▸ **Lista zadań**
1) Przepisz słowo w słowo fragment tekstu, zaczynając od „Mój mąż i ja” i kończąc na „dojrzałości czy czegoś.”.
2) Odpowiedz krótko na pytania na podstawie tekstu:
(a) Ile lat mieli małżonkowie według wpisu zaczynającego się od „Mój mąż i ja”?
(b) W jaki sposób autor wpisu zaczynającego się od „Rób jak chcesz” poznał swoją pierwszą dziewczynę?
(c) Jaki wiek pada w cytacie zaczynającym się od „olaboga!”?

▸ **Tekst**
No mężczyżni mają też np sutki co nie oznacza, że mają karmić piersią xD
Rób jak chcesz, ale ja miałem trochę więcej lat jak poznałem (przez internet) moją pierwszą dziewczynę. Ani słowem jej nie wspomniałem że ja jeszcze nigdy nie ...tego. I miałem fantastyczny pierwszy raz.
Mój mąż i ja mieliśmy po 30 lat. Pierwszy raz, pierwszy i istotnie kochanek. Warto czekać. Znamy swoje najgłębsze tajemnice i mamy pełne zaufanie. Nie wstydzimy się swoich niedoskonałości. Nie mamy siebie z kim porównać i przez to nie ma wstydu, czy był ktoś lepszy, zgrabniejszy itd.
XDDDDDDDD
Nie no nie mogę jakie ludzie sobie problemy robią. Kogo to w ogóle obchodzi, czy jesteś prawiczkiem, czy nie?
Zawsze mnie śmieszyło to podejście "olaboga! mam już 20+ lat i jestem prawiczkiem, co sobie ludzie pomyślą, będą się śmiać!", jakby uprawianie seksu było jakimś wyznacznikiem dojrzałości czy czegoś.

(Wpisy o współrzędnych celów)
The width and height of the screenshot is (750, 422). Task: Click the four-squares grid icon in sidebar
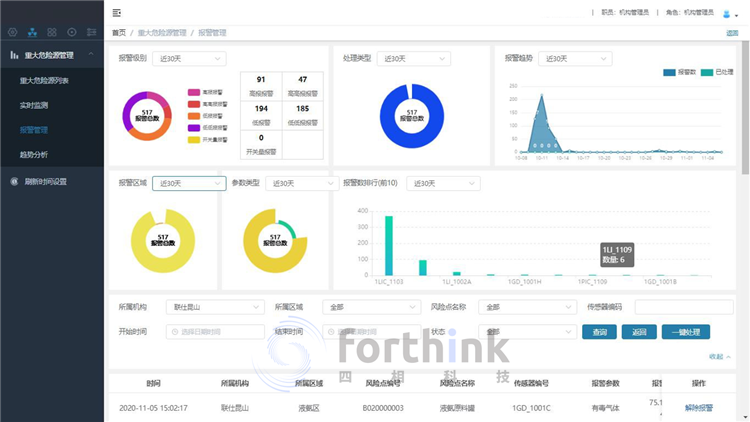pos(52,33)
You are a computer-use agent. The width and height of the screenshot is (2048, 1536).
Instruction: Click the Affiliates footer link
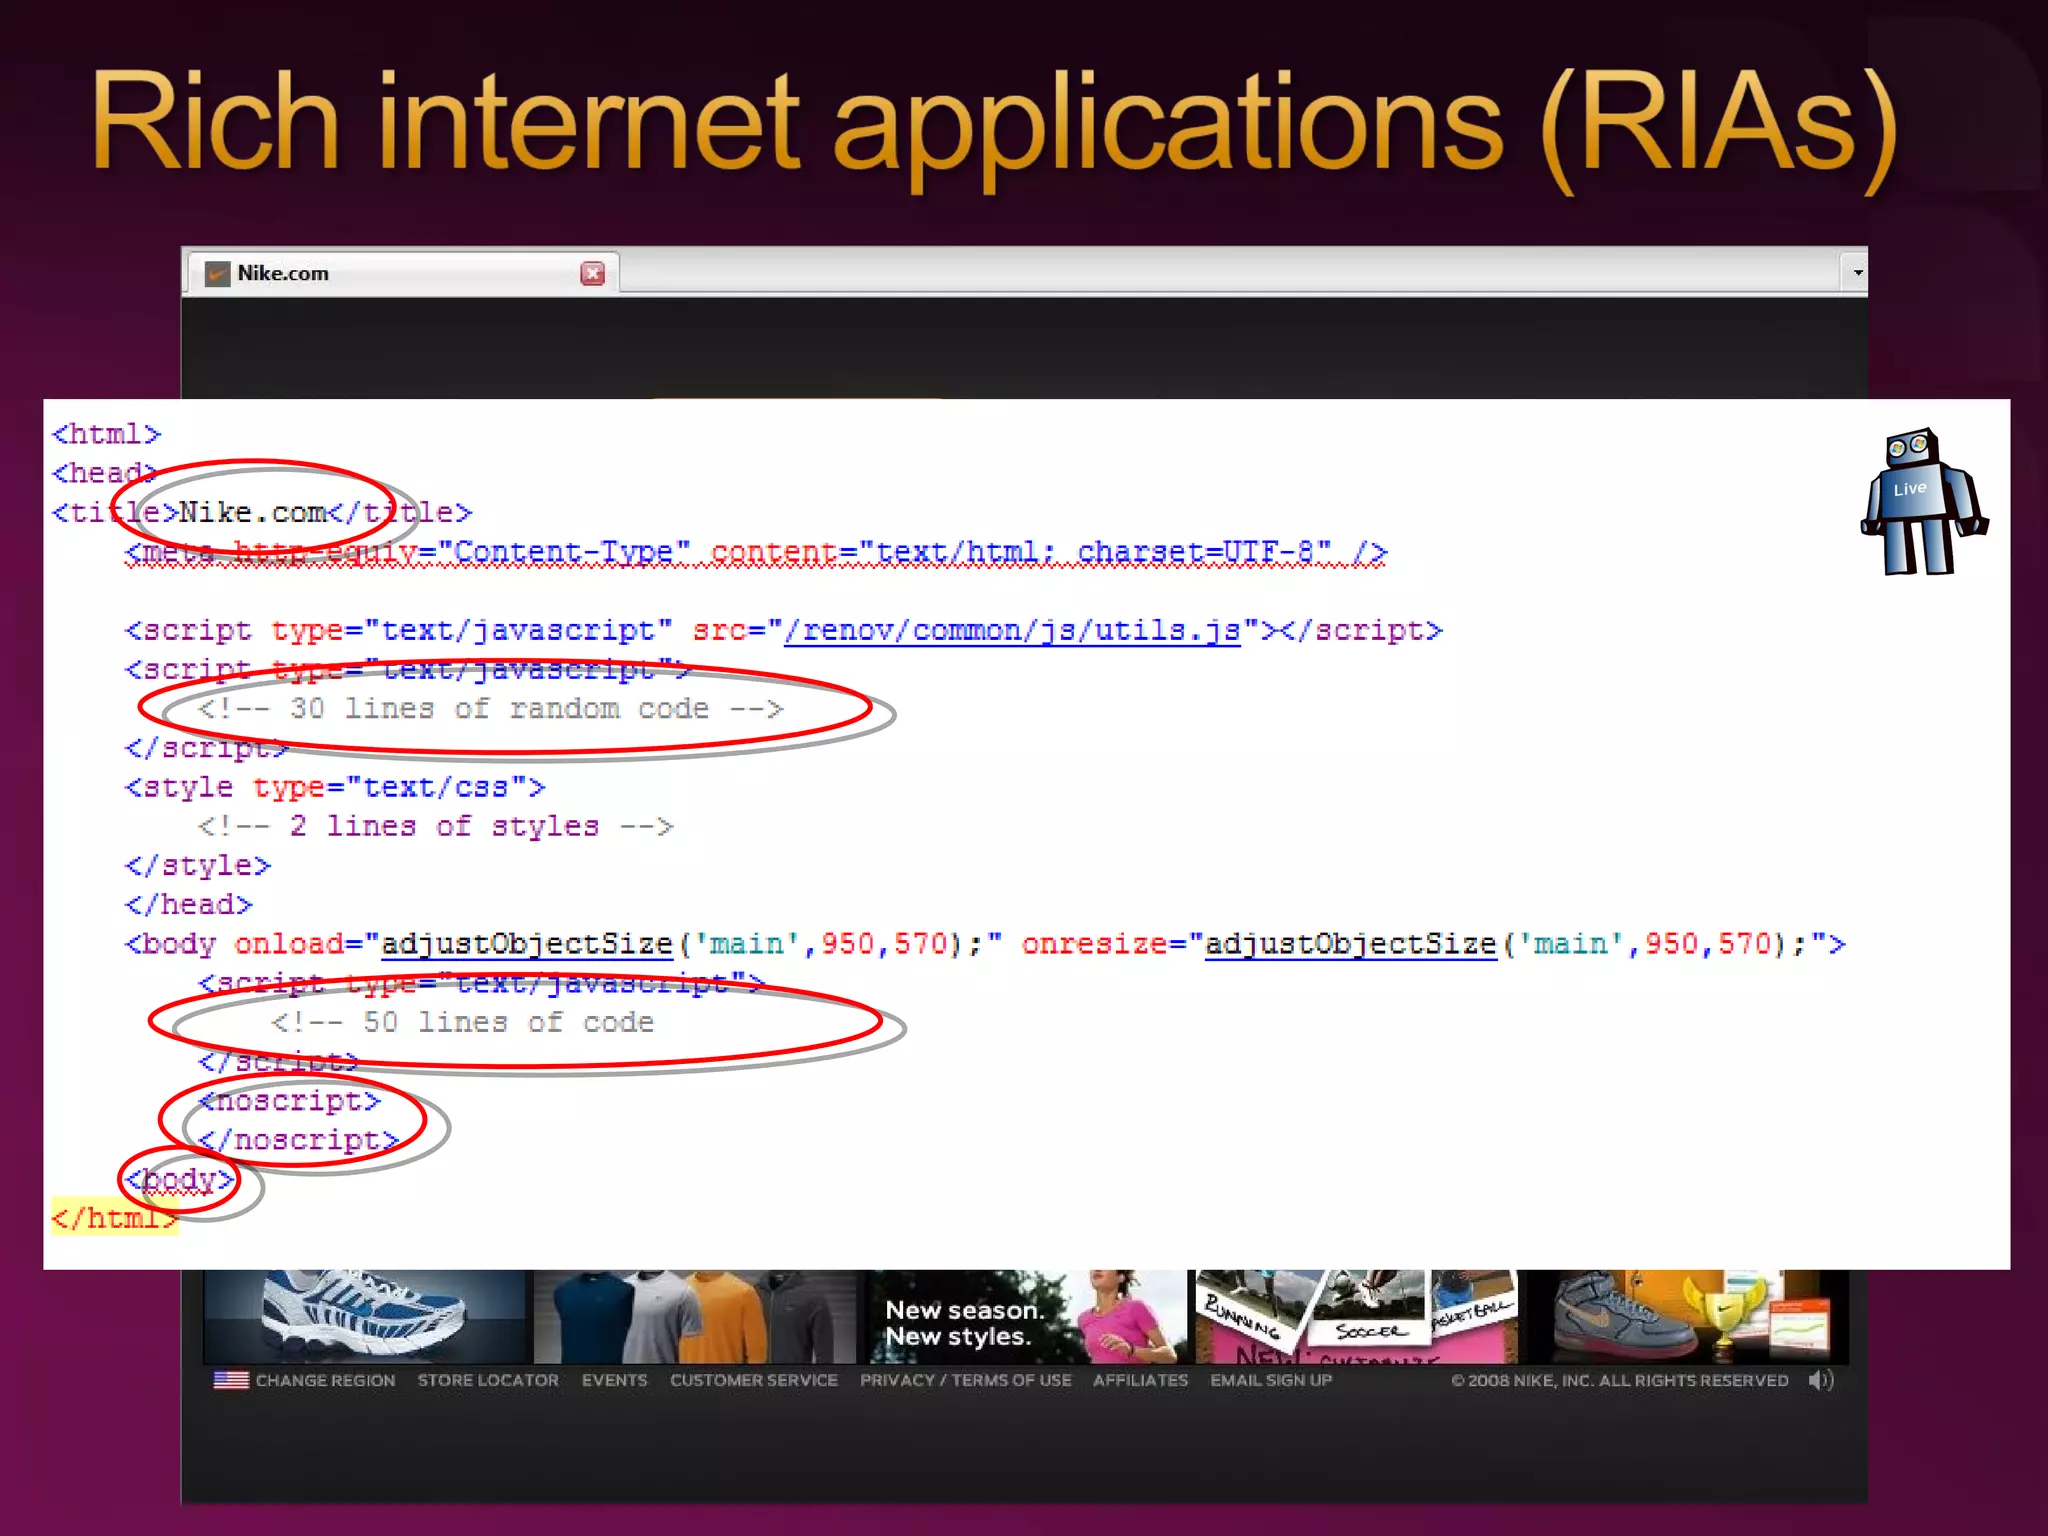[1140, 1381]
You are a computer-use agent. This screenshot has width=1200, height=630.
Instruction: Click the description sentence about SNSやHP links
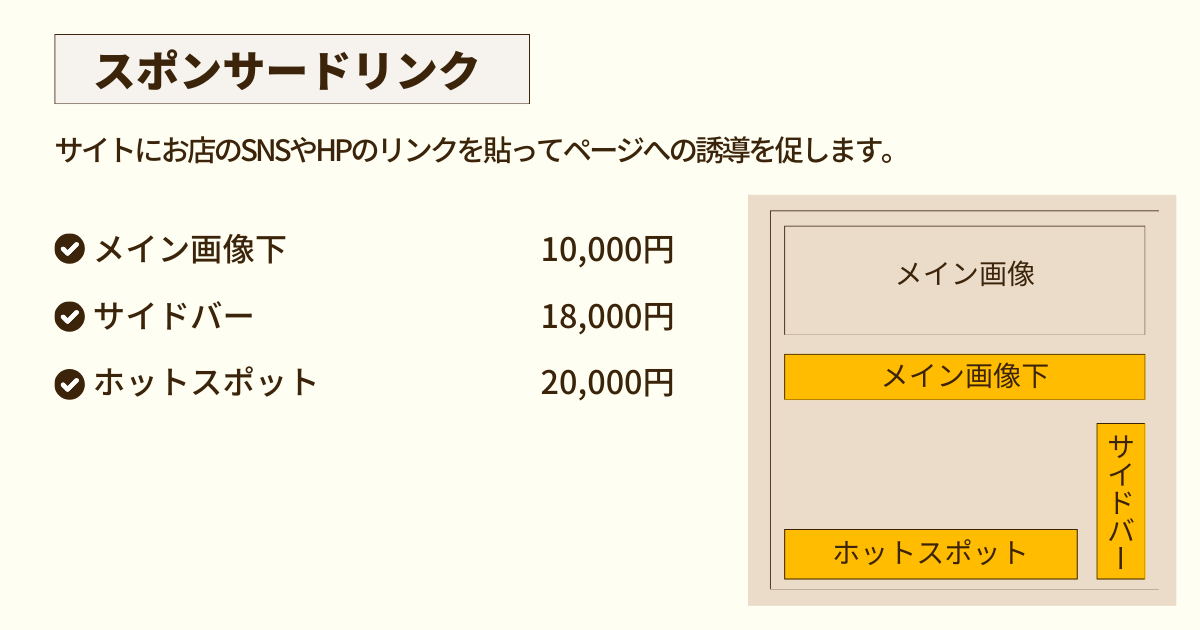coord(474,152)
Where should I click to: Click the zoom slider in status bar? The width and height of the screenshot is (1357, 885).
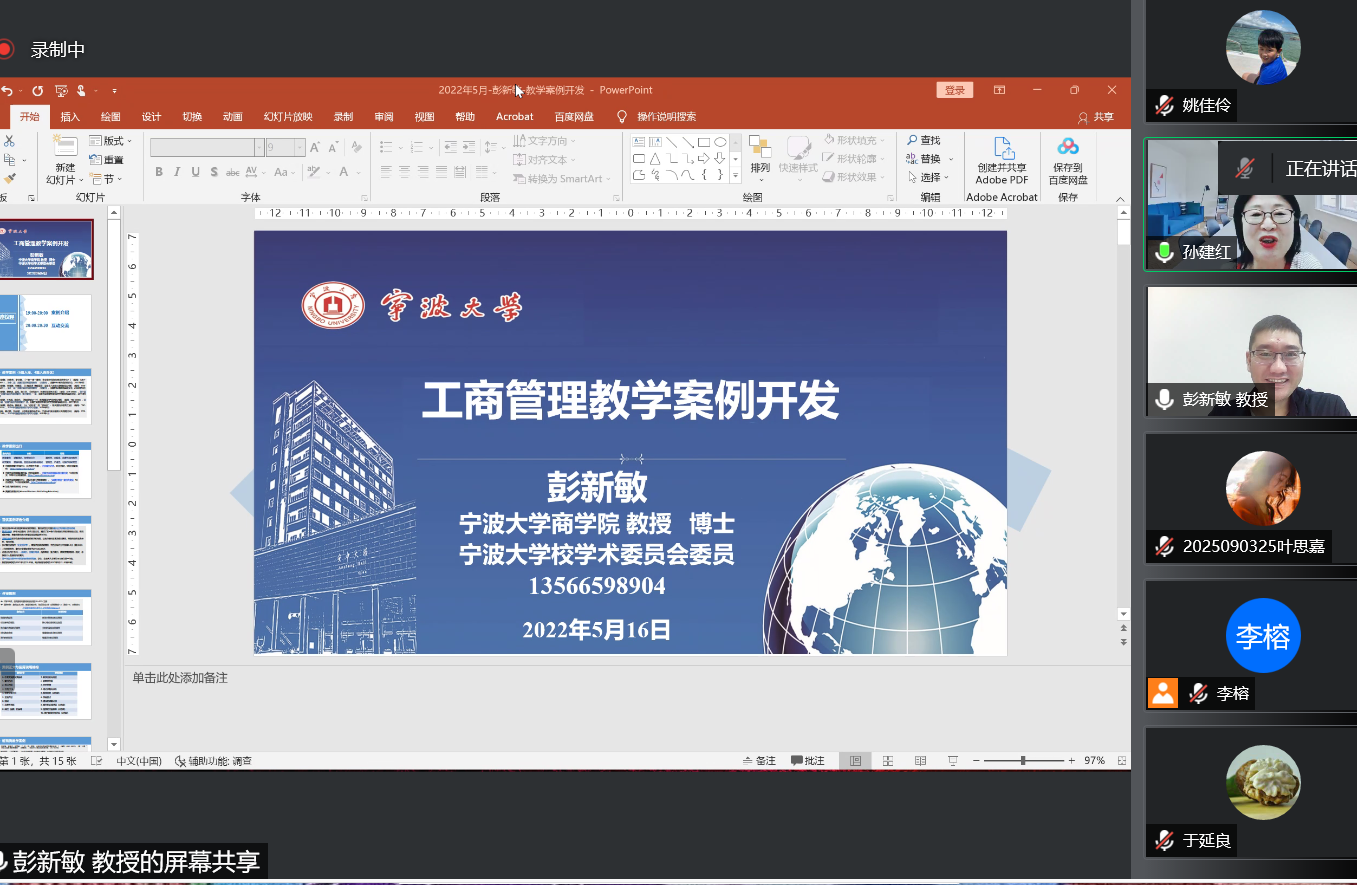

▸ **Odpowiedzi**
1)
Mój mąż i ja mieliśmy po 30 lat. Pierwszy raz, pierwszy i istotnie kochanek. Warto czekać. Znamy swoje najgłębsze tajemnice i mamy pełne zaufanie. Nie wstydzimy się swoich niedoskonałości. Nie mamy siebie z kim porównać i przez to nie ma wstydu, czy był ktoś lepszy, zgrabniejszy itd.
XDDDDDDDD
Nie no nie mogę jakie ludzie sobie problemy robią. Kogo to w ogóle obchodzi, czy jesteś prawiczkiem, czy nie?
Zawsze mnie śmieszyło to podejście "olaboga! mam już 20+ lat i jestem prawiczkiem, co sobie ludzie pomyślą, będą się śmiać!", jakby uprawianie seksu było jakimś wyznacznikiem dojrzałości czy czegoś.

2)
(a) Po 30 lat.
(b) Przez internet.
(c) 20+ lat.